**** INPUT RECORDS

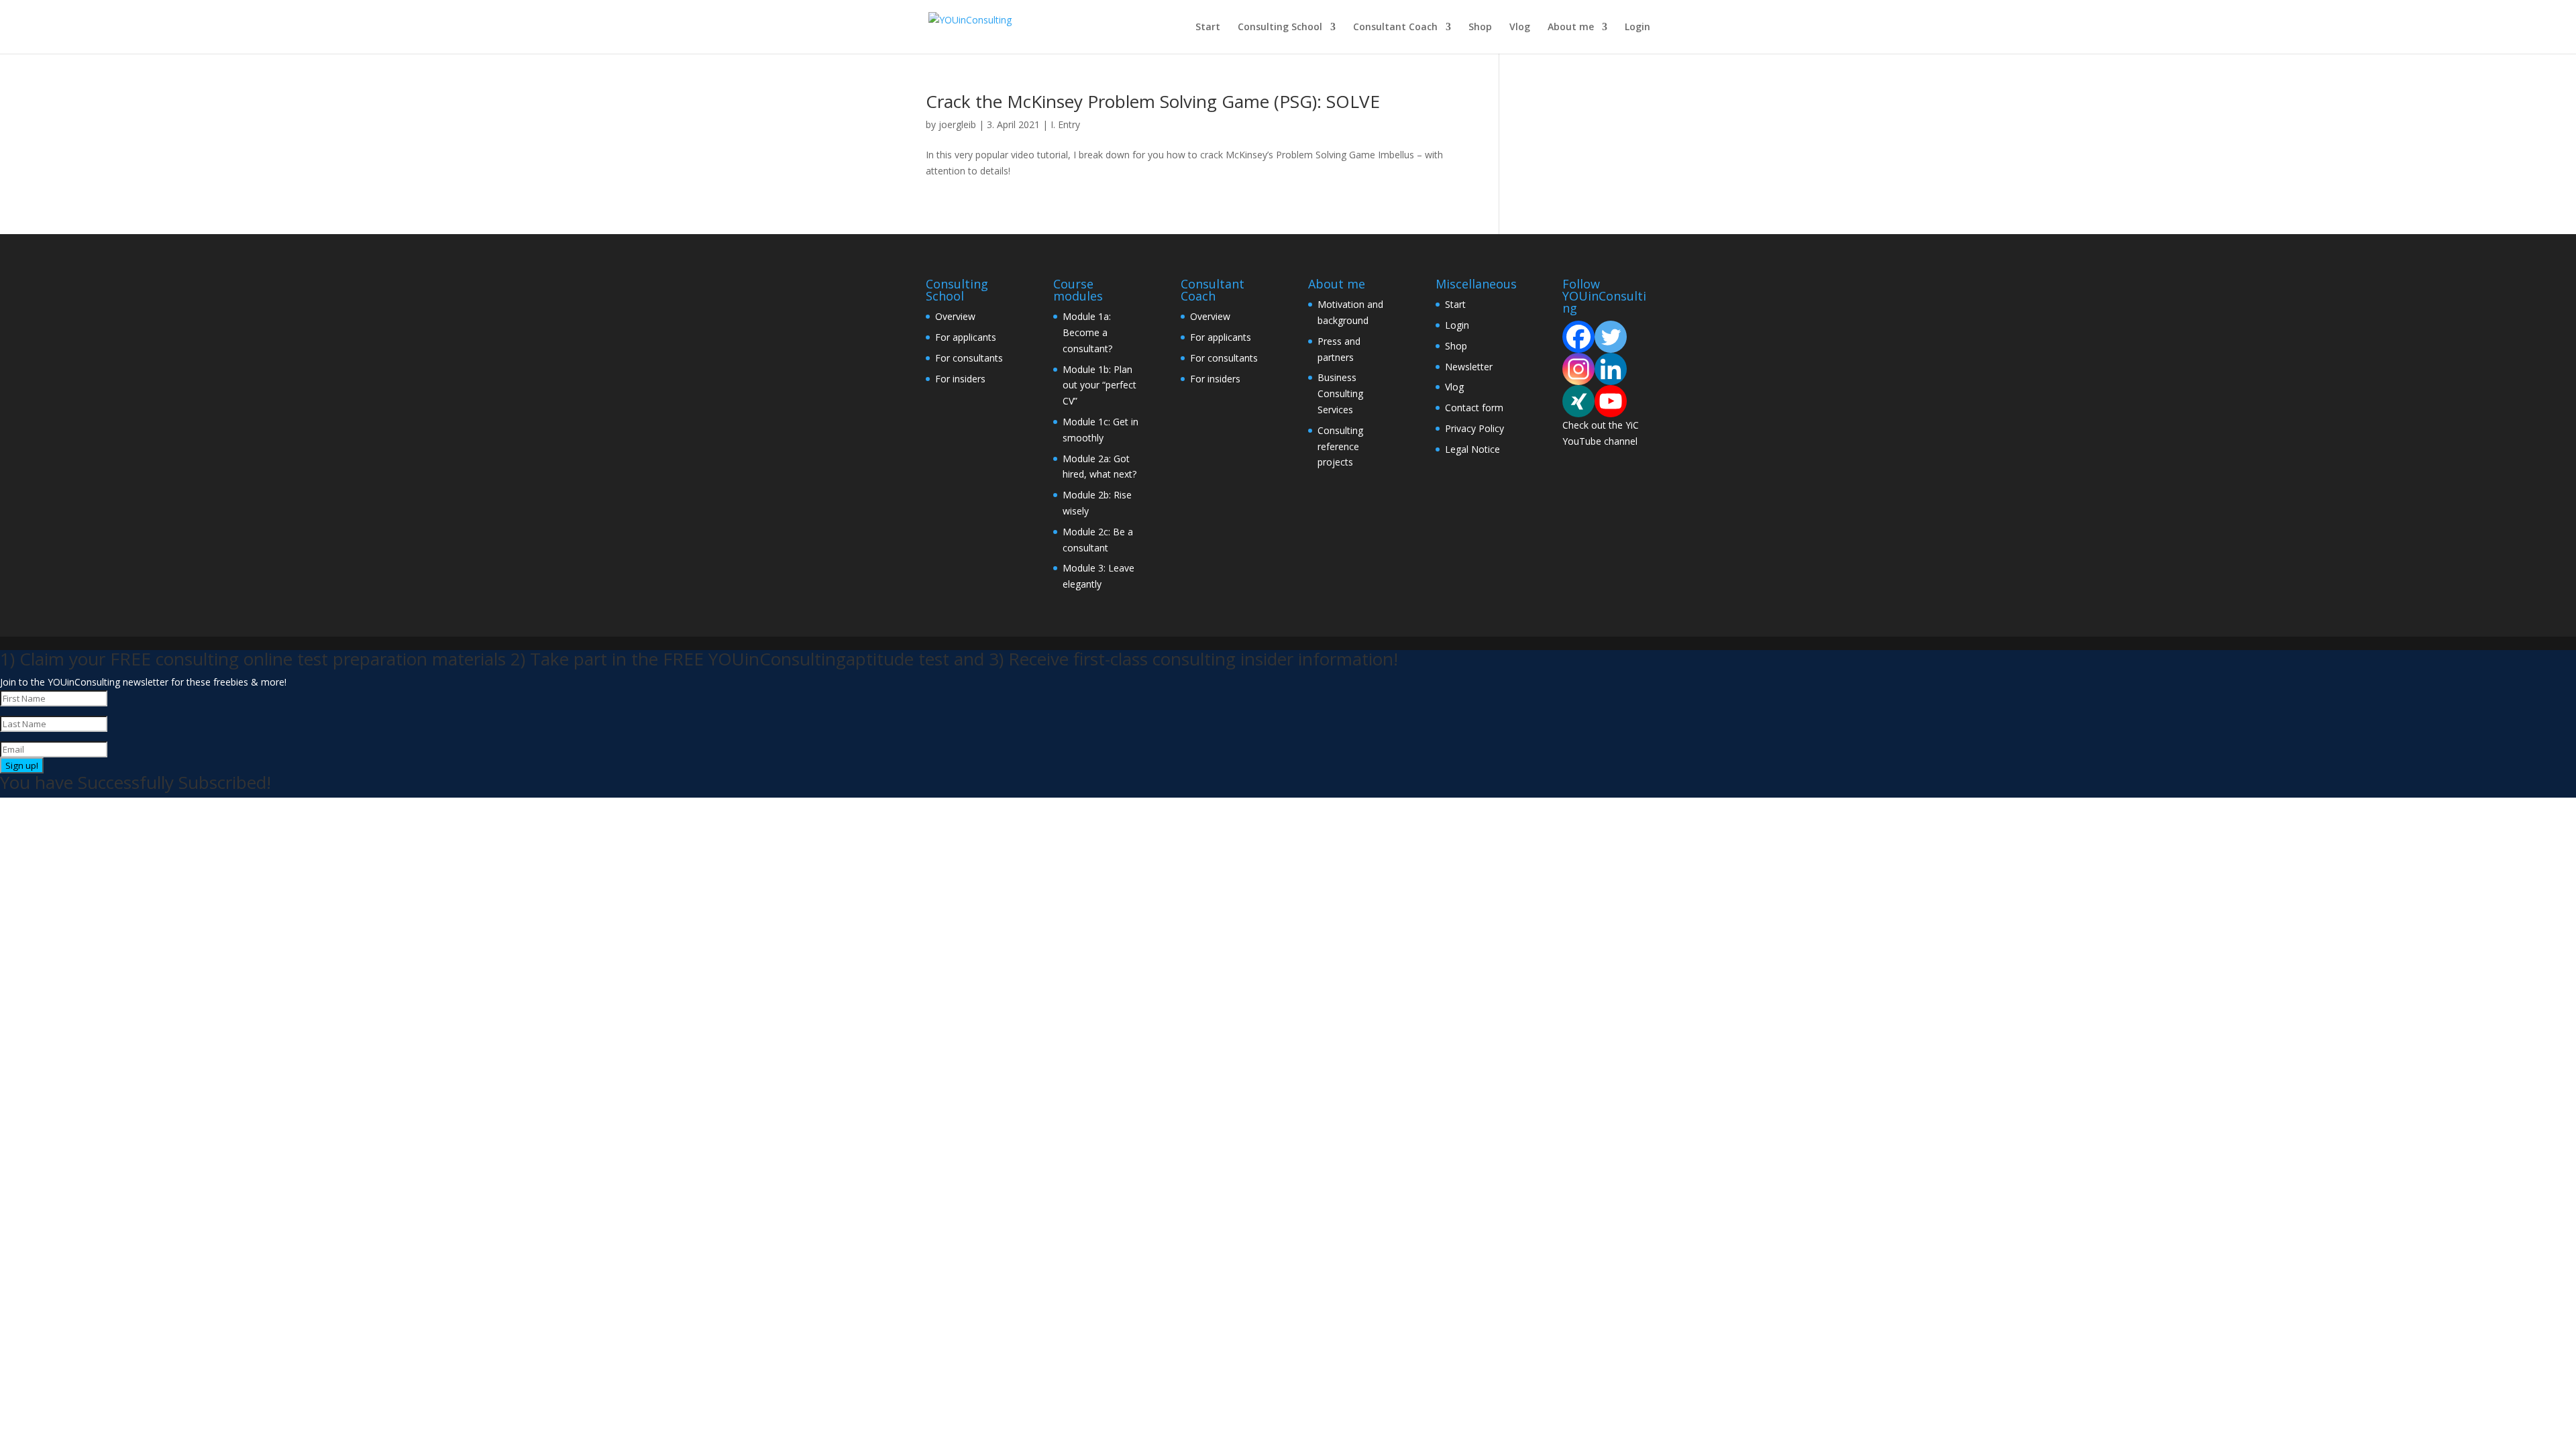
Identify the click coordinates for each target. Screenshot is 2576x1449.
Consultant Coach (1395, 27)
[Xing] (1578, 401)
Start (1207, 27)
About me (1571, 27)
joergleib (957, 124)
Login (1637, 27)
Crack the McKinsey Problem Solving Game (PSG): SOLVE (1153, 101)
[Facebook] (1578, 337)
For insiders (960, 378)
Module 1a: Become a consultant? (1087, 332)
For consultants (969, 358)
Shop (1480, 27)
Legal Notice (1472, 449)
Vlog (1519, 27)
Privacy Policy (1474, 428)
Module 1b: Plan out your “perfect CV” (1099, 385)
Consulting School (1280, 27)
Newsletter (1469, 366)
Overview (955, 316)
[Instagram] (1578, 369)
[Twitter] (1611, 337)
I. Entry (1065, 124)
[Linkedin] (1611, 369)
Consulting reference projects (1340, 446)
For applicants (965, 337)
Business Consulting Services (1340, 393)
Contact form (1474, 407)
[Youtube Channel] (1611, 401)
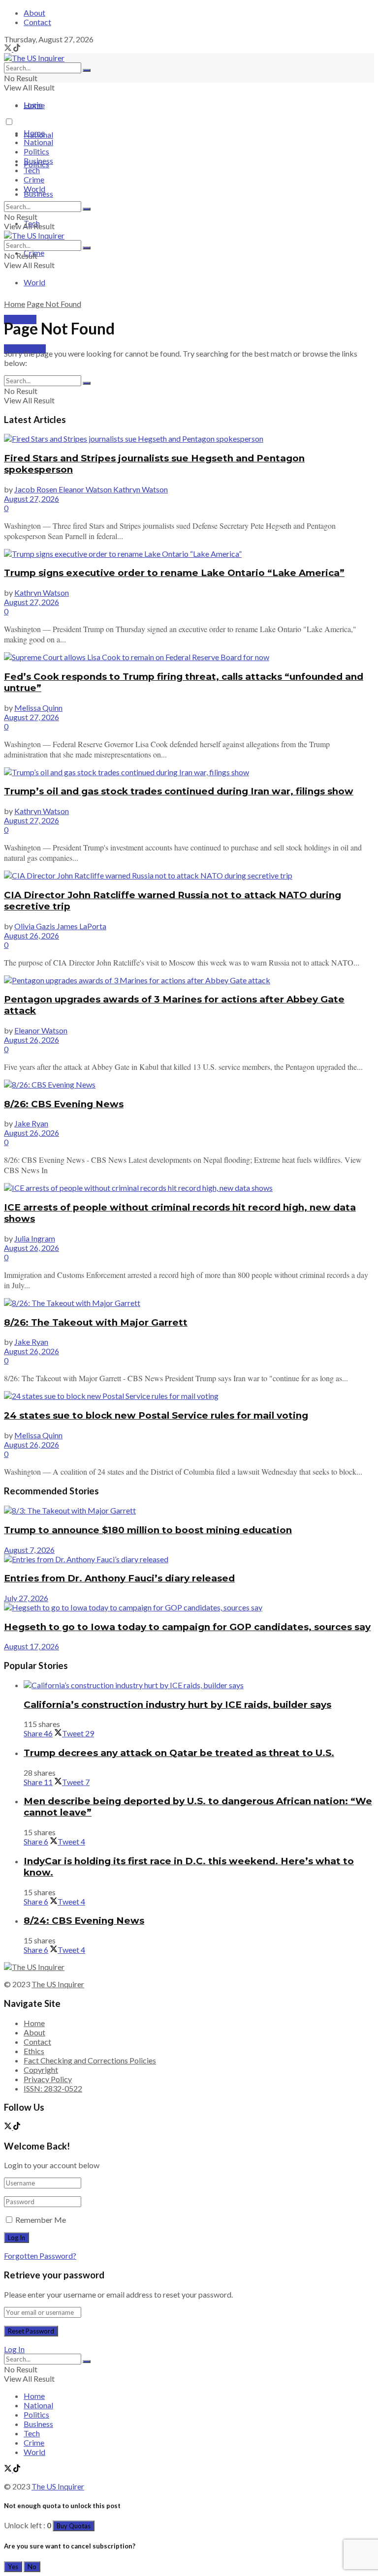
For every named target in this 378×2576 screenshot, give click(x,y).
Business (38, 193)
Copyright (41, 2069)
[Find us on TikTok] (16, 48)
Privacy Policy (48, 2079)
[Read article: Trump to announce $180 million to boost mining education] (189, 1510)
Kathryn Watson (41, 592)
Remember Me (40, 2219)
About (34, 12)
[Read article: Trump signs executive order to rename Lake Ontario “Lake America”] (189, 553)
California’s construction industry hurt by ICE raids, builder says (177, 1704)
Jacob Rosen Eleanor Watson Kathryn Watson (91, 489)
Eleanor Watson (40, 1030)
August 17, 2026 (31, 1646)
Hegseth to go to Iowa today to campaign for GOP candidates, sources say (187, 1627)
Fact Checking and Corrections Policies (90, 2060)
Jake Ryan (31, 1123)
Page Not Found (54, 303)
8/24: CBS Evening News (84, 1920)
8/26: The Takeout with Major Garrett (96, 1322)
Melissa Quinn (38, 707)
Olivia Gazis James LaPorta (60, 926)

********

* **WHAT TO DO**
Only one stretch of the entries above is needed: the lines from the one containing "I. Entry (1065, 124)" through the one containing "About (34, 12)". Copy it exactly, without the pictures.

* **SOLUTION TO THE PROBLEM**
I. Entry (1065, 124)
[Linkedin] (1611, 369)
Consulting reference projects (1340, 446)
For applicants (965, 337)
Business Consulting Services (1340, 393)
Contact form (1474, 407)
[Youtube Channel] (1611, 401)
For every named target in this 378×2576 screenshot, give click(x,y).
Business (38, 193)
Copyright (41, 2069)
[Find us on TikTok] (16, 48)
Privacy Policy (48, 2079)
[Read article: Trump to announce $180 million to boost mining education] (189, 1510)
Kathryn Watson (41, 592)
Remember Me (40, 2219)
About (34, 12)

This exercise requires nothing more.